Paraphrase and Solve: Exploring and Exploiting the Impact of Surface Form on Mathematical Reasoning in Large Language Models
Yue Zhou, Yada Zhu, Diego Antognini, Yoon Kim, Yang Zhang
TL;DR
The paper reveals that the surface form of math problems can dramatically influence LLM solvability, even when semantics are unchanged. It introduces Self-Consistency-over-Paraphrases (SCoP), which generates multiple paraphrase surface forms and aggregates reasoning paths across them to improve accuracy, especially for problems initially deemed unsolvable. Across GSM8K, AQuA, MATH, and MMLU using LLaMA-2-70b, GPT-3.5-Turbo, and GPT-4, SCoP consistently outperforms vanilla Self-Consistency and reveals notable cross-model difficulty alignment and narrower robustness gaps, quantified by the proposed Variance of Variations (VOV). The work provides practical prompts and exemplar-search strategies, analyzes transferability of paraphrases across models, and suggests directions for building more surface-form robust mathematical reasoning in LLMs.
Abstract
This paper studies the relationship between the surface form of a mathematical problem and its solvability by large language models. We find that subtle alterations in the surface form can significantly impact the answer distribution and the solve rate, exposing the language model's lack of robustness and sensitivity to the surface form in reasoning through complex problems.

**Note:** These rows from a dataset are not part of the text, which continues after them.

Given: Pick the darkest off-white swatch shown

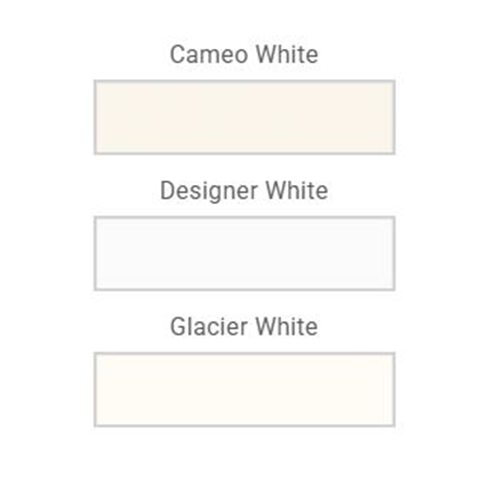Looking at the screenshot, I should pos(244,117).
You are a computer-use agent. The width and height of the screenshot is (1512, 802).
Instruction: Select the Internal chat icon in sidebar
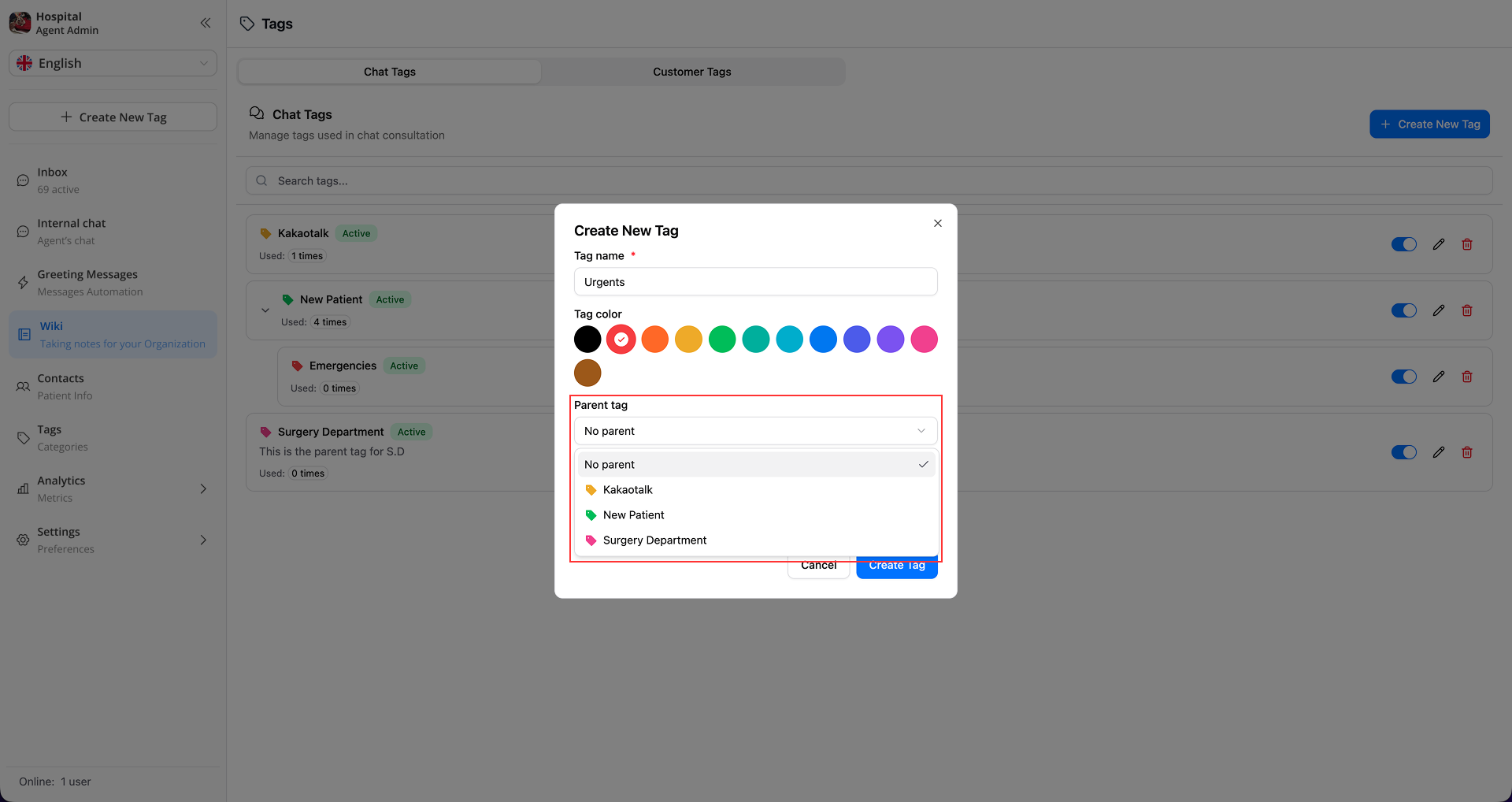[x=23, y=231]
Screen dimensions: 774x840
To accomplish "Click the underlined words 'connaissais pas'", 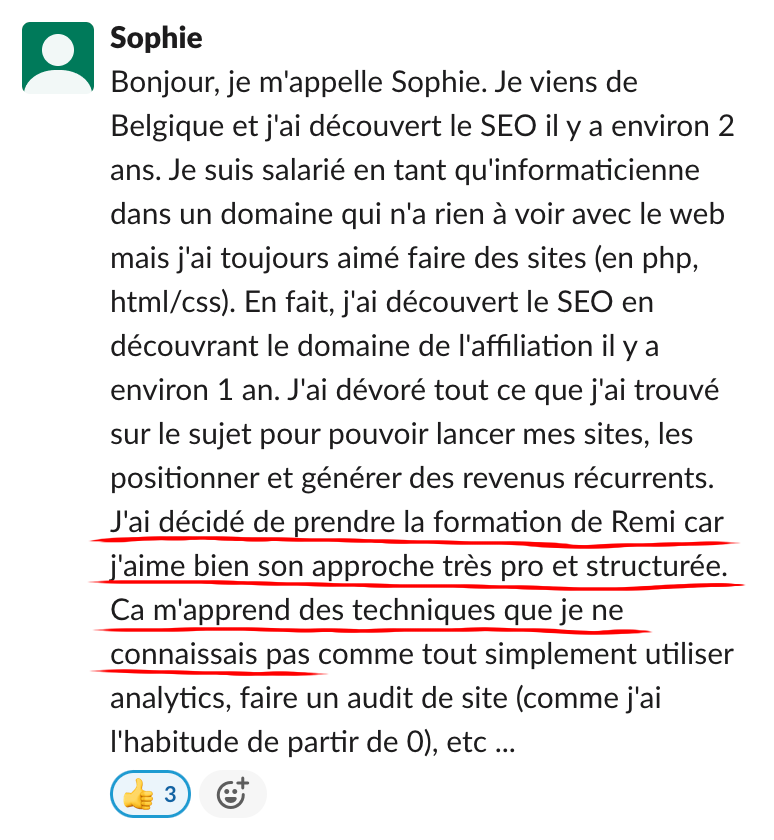I will (x=210, y=655).
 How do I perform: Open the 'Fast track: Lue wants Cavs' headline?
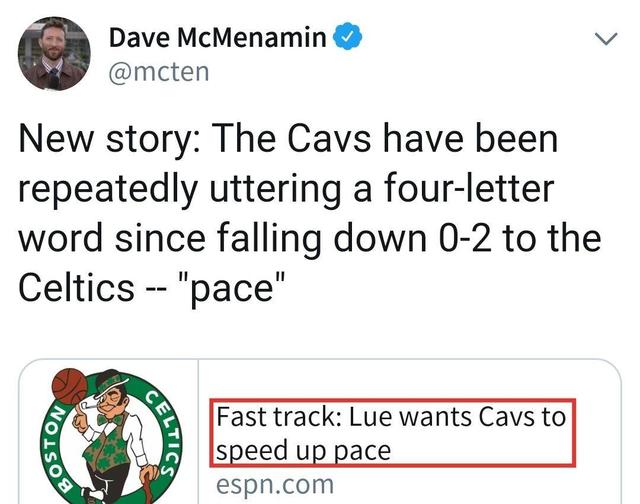tap(392, 416)
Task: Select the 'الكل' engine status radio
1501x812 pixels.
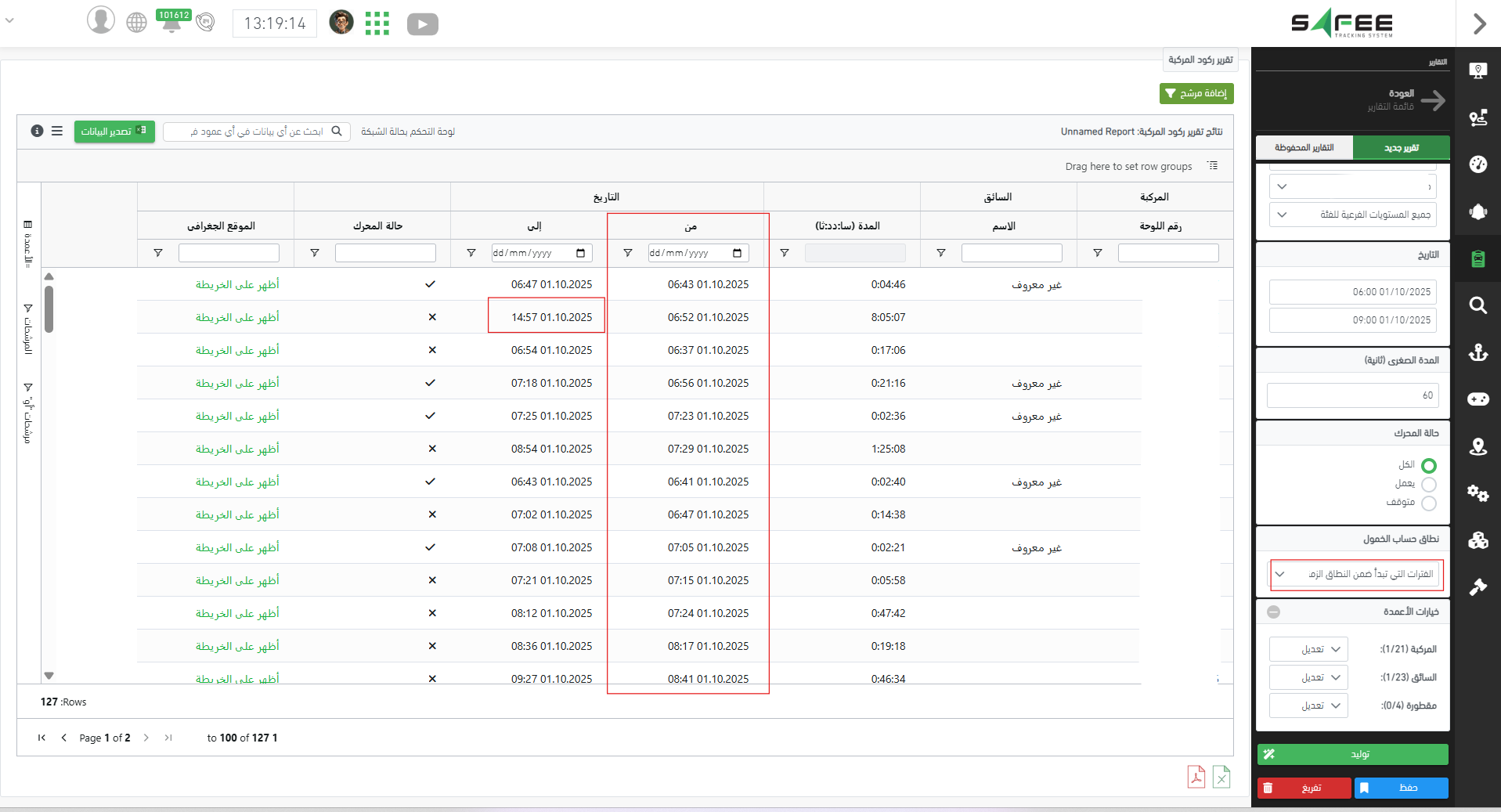Action: click(x=1428, y=465)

To improve mathematical reasoning performance, we propose Self-Consistency-over-Paraphrases (SCoP), which diversifies reasoning paths from specific surface forms of the problem. We evaluate our approach on four mathematics reasoning benchmarks over three large language models and show that SCoP improves mathematical reasoning performance over vanilla self-consistency, particularly for problems initially deemed unsolvable. Finally, we provide additional experiments and discussion regarding problem difficulty and surface forms, including cross-model difficulty agreement and paraphrasing transferability, and Variance of Variations (VOV) for language model evaluation.